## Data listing
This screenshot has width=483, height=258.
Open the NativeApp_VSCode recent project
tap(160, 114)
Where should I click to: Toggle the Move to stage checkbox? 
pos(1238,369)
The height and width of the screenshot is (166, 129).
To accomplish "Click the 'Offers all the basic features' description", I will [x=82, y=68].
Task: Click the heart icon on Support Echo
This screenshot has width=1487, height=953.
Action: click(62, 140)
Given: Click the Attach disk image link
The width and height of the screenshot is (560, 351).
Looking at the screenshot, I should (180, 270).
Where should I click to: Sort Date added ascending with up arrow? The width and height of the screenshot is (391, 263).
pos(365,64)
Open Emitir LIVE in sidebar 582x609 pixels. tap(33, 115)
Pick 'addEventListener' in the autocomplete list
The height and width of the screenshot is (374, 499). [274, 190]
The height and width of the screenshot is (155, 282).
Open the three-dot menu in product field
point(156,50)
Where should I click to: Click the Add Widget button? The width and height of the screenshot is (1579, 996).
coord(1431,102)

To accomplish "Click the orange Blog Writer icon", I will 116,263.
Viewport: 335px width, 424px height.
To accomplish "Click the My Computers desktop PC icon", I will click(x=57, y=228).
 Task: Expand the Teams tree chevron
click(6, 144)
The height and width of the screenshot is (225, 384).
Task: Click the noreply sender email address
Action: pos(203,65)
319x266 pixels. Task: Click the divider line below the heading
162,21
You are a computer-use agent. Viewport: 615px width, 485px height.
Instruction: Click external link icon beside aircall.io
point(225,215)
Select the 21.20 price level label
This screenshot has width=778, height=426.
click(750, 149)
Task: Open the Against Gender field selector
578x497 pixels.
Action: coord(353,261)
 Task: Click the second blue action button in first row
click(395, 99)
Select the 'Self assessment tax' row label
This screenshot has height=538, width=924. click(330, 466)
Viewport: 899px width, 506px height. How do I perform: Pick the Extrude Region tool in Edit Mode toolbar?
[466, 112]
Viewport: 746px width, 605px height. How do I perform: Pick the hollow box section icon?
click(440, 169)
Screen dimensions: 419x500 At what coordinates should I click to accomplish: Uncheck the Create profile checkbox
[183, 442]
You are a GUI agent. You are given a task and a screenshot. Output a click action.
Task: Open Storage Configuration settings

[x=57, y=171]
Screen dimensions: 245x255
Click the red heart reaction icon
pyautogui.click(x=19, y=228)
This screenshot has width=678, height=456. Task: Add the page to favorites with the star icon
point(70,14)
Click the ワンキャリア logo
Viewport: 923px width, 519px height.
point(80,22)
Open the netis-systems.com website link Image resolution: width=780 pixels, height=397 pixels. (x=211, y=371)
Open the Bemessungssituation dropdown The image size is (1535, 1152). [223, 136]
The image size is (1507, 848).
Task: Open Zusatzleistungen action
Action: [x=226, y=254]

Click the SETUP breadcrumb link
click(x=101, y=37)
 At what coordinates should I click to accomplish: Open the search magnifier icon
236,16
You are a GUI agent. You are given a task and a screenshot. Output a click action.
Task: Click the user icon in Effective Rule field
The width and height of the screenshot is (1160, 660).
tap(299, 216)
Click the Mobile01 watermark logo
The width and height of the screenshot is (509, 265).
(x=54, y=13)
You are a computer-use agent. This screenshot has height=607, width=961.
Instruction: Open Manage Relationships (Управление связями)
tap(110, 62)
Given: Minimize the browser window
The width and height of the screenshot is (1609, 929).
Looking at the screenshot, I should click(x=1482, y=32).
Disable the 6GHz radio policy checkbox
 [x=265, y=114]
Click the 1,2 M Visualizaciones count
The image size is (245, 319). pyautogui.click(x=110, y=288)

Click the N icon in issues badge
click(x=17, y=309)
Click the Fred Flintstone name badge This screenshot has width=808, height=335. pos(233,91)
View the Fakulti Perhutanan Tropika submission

## The problem
Reproduce every entry in the data listing above, line for line, with no character changed.

## Correct response
This screenshot has width=483, height=258.
Open the NativeApp_VSCode recent project
tap(160, 114)
Where should I click to: Toggle the Move to stage checkbox? 
pos(1238,369)
The height and width of the screenshot is (166, 129).
To accomplish "Click the 'Offers all the basic features' description", I will [x=82, y=68].
Task: Click the heart icon on Support Echo
This screenshot has width=1487, height=953.
Action: click(62, 140)
Given: Click the Attach disk image link
The width and height of the screenshot is (560, 351).
Looking at the screenshot, I should (180, 270).
Where should I click to: Sort Date added ascending with up arrow? The width and height of the screenshot is (391, 263).
pos(365,64)
Open Emitir LIVE in sidebar 582x609 pixels. tap(33, 115)
Pick 'addEventListener' in the autocomplete list
The height and width of the screenshot is (374, 499). [274, 190]
The height and width of the screenshot is (155, 282).
Open the three-dot menu in product field
point(156,50)
Where should I click to: Click the Add Widget button? The width and height of the screenshot is (1579, 996).
coord(1431,102)

To accomplish "Click the orange Blog Writer icon", I will 116,263.
Viewport: 335px width, 424px height.
To accomplish "Click the My Computers desktop PC icon", I will click(x=57, y=228).
 Task: Expand the Teams tree chevron
click(6, 144)
The height and width of the screenshot is (225, 384).
Task: Click the noreply sender email address
Action: pos(203,65)
319x266 pixels. Task: Click the divider line below the heading
162,21
You are a computer-use agent. Viewport: 615px width, 485px height.
Instruction: Click external link icon beside aircall.io
point(225,215)
Select the 21.20 price level label
This screenshot has width=778, height=426.
click(750, 149)
Task: Open the Against Gender field selector
578x497 pixels.
Action: coord(353,261)
 Task: Click the second blue action button in first row
click(395, 99)
Select the 'Self assessment tax' row label
This screenshot has height=538, width=924. click(330, 466)
Viewport: 899px width, 506px height. How do I perform: Pick the Extrude Region tool in Edit Mode toolbar?
[466, 112]
Viewport: 746px width, 605px height. How do I perform: Pick the hollow box section icon?
click(440, 169)
Screen dimensions: 419x500 At what coordinates should I click to accomplish: Uncheck the Create profile checkbox
[183, 442]
You are a GUI agent. You are given a task and a screenshot. Output a click action.
Task: Open Storage Configuration settings

[x=57, y=171]
Screen dimensions: 245x255
Click the red heart reaction icon
pyautogui.click(x=19, y=228)
This screenshot has width=678, height=456. Task: Add the page to favorites with the star icon
point(70,14)
Click the ワンキャリア logo
Viewport: 923px width, 519px height.
point(80,22)
Open the netis-systems.com website link Image resolution: width=780 pixels, height=397 pixels. (x=211, y=371)
Open the Bemessungssituation dropdown The image size is (1535, 1152). [223, 136]
The image size is (1507, 848).
Task: Open Zusatzleistungen action
Action: [x=226, y=254]

Click the SETUP breadcrumb link
click(x=101, y=37)
 At what coordinates should I click to accomplish: Open the search magnifier icon
236,16
You are a GUI agent. You are given a task and a screenshot. Output a click action.
Task: Click the user icon in Effective Rule field
The width and height of the screenshot is (1160, 660).
tap(299, 216)
Click the Mobile01 watermark logo
The width and height of the screenshot is (509, 265).
(x=54, y=13)
You are a computer-use agent. This screenshot has height=607, width=961.
Instruction: Open Manage Relationships (Управление связями)
tap(110, 62)
Given: Minimize the browser window
The width and height of the screenshot is (1609, 929).
Looking at the screenshot, I should click(x=1482, y=32).
Disable the 6GHz radio policy checkbox
 [x=265, y=114]
Click the 1,2 M Visualizaciones count
The image size is (245, 319). pyautogui.click(x=110, y=288)

Click the N icon in issues badge
click(x=17, y=309)
Click the Fred Flintstone name badge This screenshot has width=808, height=335. pos(233,91)
View the Fakulti Perhutanan Tropika submission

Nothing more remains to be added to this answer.